[Provided data]

* * * * * * *

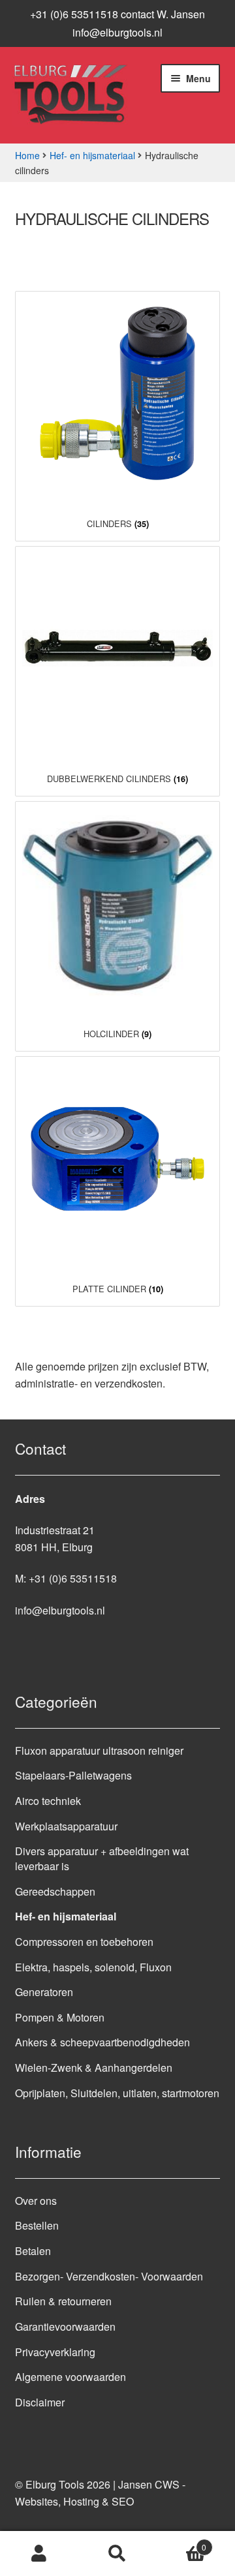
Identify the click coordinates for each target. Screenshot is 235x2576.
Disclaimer (40, 2402)
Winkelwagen (181, 2542)
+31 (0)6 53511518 (73, 1578)
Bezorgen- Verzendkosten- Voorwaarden (109, 2276)
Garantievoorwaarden (65, 2326)
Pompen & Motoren (59, 2017)
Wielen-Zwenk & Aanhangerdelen (93, 2067)
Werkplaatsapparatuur (66, 1826)
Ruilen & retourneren (63, 2301)
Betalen (33, 2250)
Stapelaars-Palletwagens (73, 1775)
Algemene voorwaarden (70, 2376)
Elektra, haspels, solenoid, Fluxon (93, 1967)
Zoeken (117, 2554)
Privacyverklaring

* * * * * * *

[Assignment] The answer must be the line containing "Algemene voorwaarden (70, 2376)" and every line after it to the end of the data, exactly as written.

[Output for this task]
Algemene voorwaarden (70, 2376)
Elektra, haspels, solenoid, Fluxon (93, 1967)
Zoeken (117, 2554)
Privacyverklaring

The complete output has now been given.